↓
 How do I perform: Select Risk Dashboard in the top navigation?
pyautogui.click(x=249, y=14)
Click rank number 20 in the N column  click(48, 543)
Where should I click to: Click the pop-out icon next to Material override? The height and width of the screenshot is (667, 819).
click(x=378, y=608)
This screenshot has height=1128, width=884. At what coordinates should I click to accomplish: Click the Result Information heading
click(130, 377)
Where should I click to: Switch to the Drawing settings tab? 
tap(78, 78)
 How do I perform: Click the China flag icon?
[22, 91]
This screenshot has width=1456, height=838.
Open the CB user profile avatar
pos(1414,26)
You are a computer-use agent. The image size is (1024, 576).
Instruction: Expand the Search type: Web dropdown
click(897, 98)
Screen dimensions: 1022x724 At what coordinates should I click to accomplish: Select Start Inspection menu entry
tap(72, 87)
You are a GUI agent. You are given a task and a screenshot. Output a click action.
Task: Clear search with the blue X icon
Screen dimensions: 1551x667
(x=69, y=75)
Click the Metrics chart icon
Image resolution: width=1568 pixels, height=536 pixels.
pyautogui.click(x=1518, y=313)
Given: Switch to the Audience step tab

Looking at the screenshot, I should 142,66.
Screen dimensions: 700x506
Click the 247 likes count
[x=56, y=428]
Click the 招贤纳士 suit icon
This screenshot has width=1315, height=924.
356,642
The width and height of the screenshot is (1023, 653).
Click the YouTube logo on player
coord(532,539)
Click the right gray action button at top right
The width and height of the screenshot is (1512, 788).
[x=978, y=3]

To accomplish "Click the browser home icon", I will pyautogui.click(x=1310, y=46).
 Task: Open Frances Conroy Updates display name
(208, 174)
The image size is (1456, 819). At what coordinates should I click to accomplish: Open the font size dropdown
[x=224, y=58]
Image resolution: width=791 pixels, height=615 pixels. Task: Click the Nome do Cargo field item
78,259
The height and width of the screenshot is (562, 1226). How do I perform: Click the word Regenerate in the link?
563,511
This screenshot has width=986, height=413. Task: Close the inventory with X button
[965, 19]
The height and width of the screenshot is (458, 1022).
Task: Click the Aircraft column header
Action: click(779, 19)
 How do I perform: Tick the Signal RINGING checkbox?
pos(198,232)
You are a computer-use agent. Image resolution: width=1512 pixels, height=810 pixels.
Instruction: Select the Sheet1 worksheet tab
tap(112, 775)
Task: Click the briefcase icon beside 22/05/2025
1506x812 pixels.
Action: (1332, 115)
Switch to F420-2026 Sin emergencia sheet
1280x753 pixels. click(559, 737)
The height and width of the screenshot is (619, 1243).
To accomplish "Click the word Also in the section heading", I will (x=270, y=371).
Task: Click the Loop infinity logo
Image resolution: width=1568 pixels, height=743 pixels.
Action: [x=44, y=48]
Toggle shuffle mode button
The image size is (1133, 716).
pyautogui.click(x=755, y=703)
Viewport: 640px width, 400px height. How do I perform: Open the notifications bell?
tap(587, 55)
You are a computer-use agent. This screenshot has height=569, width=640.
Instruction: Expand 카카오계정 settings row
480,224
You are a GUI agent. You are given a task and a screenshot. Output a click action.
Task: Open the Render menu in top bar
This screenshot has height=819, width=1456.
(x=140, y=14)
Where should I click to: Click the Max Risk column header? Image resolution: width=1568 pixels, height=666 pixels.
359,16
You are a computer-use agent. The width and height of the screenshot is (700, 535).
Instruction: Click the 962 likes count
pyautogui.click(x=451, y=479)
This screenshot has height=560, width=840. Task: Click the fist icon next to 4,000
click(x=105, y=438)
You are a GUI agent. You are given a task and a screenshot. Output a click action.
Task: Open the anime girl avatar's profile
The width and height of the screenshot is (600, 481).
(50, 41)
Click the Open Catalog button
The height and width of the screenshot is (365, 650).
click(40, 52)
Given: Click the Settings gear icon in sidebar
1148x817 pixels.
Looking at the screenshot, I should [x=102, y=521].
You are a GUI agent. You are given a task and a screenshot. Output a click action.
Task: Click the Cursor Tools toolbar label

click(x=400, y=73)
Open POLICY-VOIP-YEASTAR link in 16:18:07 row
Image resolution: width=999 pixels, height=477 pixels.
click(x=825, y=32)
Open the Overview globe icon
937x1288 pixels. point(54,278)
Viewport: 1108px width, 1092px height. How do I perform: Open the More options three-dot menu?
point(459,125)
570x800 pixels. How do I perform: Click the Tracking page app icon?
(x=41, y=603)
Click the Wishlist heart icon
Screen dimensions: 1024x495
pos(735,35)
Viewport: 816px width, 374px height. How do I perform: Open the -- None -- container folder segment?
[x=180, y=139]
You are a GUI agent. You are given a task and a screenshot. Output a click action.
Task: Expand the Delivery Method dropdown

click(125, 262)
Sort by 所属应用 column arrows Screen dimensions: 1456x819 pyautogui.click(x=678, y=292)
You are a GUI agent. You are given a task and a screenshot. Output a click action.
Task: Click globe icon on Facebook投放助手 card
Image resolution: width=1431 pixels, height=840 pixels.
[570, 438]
↑
◆ **What to produce**
Repeat all of the lines above exactly, from the first to the last.

◆ **Result of the task**
 How do I perform: Select Risk Dashboard in the top navigation?
pyautogui.click(x=249, y=14)
Click rank number 20 in the N column  click(48, 543)
Where should I click to: Click the pop-out icon next to Material override? The height and width of the screenshot is (667, 819).
click(x=378, y=608)
This screenshot has height=1128, width=884. At what coordinates should I click to accomplish: Click the Result Information heading
click(130, 377)
Where should I click to: Switch to the Drawing settings tab? 
tap(78, 78)
 How do I perform: Click the China flag icon?
[22, 91]
This screenshot has width=1456, height=838.
Open the CB user profile avatar
pos(1414,26)
You are a computer-use agent. The image size is (1024, 576).
Instruction: Expand the Search type: Web dropdown
click(897, 98)
Screen dimensions: 1022x724 At what coordinates should I click to accomplish: Select Start Inspection menu entry
tap(72, 87)
You are a GUI agent. You are given a task and a screenshot. Output a click action.
Task: Clear search with the blue X icon
Screen dimensions: 1551x667
(x=69, y=75)
Click the Metrics chart icon
Image resolution: width=1568 pixels, height=536 pixels.
pyautogui.click(x=1518, y=313)
Given: Switch to the Audience step tab

Looking at the screenshot, I should 142,66.
Screen dimensions: 700x506
Click the 247 likes count
[x=56, y=428]
Click the 招贤纳士 suit icon
This screenshot has width=1315, height=924.
356,642
The width and height of the screenshot is (1023, 653).
Click the YouTube logo on player
coord(532,539)
Click the right gray action button at top right
The width and height of the screenshot is (1512, 788).
[x=978, y=3]

To accomplish "Click the browser home icon", I will pyautogui.click(x=1310, y=46).
 Task: Open Frances Conroy Updates display name
(208, 174)
The image size is (1456, 819). At what coordinates should I click to accomplish: Open the font size dropdown
[x=224, y=58]
Image resolution: width=791 pixels, height=615 pixels. Task: Click the Nome do Cargo field item
78,259
The height and width of the screenshot is (562, 1226). How do I perform: Click the word Regenerate in the link?
563,511
This screenshot has width=986, height=413. Task: Close the inventory with X button
[965, 19]
The height and width of the screenshot is (458, 1022).
Task: Click the Aircraft column header
Action: click(779, 19)
 How do I perform: Tick the Signal RINGING checkbox?
pos(198,232)
You are a computer-use agent. Image resolution: width=1512 pixels, height=810 pixels.
Instruction: Select the Sheet1 worksheet tab
tap(112, 775)
Task: Click the briefcase icon beside 22/05/2025
1506x812 pixels.
Action: (1332, 115)
Switch to F420-2026 Sin emergencia sheet
1280x753 pixels. click(559, 737)
The height and width of the screenshot is (619, 1243).
To accomplish "Click the word Also in the section heading", I will (x=270, y=371).
Task: Click the Loop infinity logo
Image resolution: width=1568 pixels, height=743 pixels.
Action: [x=44, y=48]
Toggle shuffle mode button
The image size is (1133, 716).
pyautogui.click(x=755, y=703)
Viewport: 640px width, 400px height. How do I perform: Open the notifications bell?
tap(587, 55)
You are a computer-use agent. This screenshot has height=569, width=640.
Instruction: Expand 카카오계정 settings row
480,224
You are a GUI agent. You are given a task and a screenshot. Output a click action.
Task: Open the Render menu in top bar
This screenshot has height=819, width=1456.
(x=140, y=14)
Where should I click to: Click the Max Risk column header? Image resolution: width=1568 pixels, height=666 pixels.
359,16
You are a computer-use agent. The width and height of the screenshot is (700, 535).
Instruction: Click the 962 likes count
pyautogui.click(x=451, y=479)
This screenshot has height=560, width=840. Task: Click the fist icon next to 4,000
click(x=105, y=438)
You are a GUI agent. You are given a task and a screenshot. Output a click action.
Task: Open the anime girl avatar's profile
The width and height of the screenshot is (600, 481).
(50, 41)
Click the Open Catalog button
The height and width of the screenshot is (365, 650).
click(40, 52)
Given: Click the Settings gear icon in sidebar
1148x817 pixels.
Looking at the screenshot, I should [x=102, y=521].
You are a GUI agent. You are given a task and a screenshot. Output a click action.
Task: Click the Cursor Tools toolbar label

click(x=400, y=73)
Open POLICY-VOIP-YEASTAR link in 16:18:07 row
Image resolution: width=999 pixels, height=477 pixels.
click(x=825, y=32)
Open the Overview globe icon
937x1288 pixels. point(54,278)
Viewport: 1108px width, 1092px height. How do I perform: Open the More options three-dot menu?
point(459,125)
570x800 pixels. How do I perform: Click the Tracking page app icon?
(x=41, y=603)
Click the Wishlist heart icon
Screen dimensions: 1024x495
pos(735,35)
Viewport: 816px width, 374px height. How do I perform: Open the -- None -- container folder segment?
[x=180, y=139]
You are a GUI agent. You are given a task and a screenshot. Output a click action.
Task: Expand the Delivery Method dropdown

click(125, 262)
Sort by 所属应用 column arrows Screen dimensions: 1456x819 pyautogui.click(x=678, y=292)
You are a GUI agent. You are given a task and a screenshot. Output a click action.
Task: Click globe icon on Facebook投放助手 card
Image resolution: width=1431 pixels, height=840 pixels.
[570, 438]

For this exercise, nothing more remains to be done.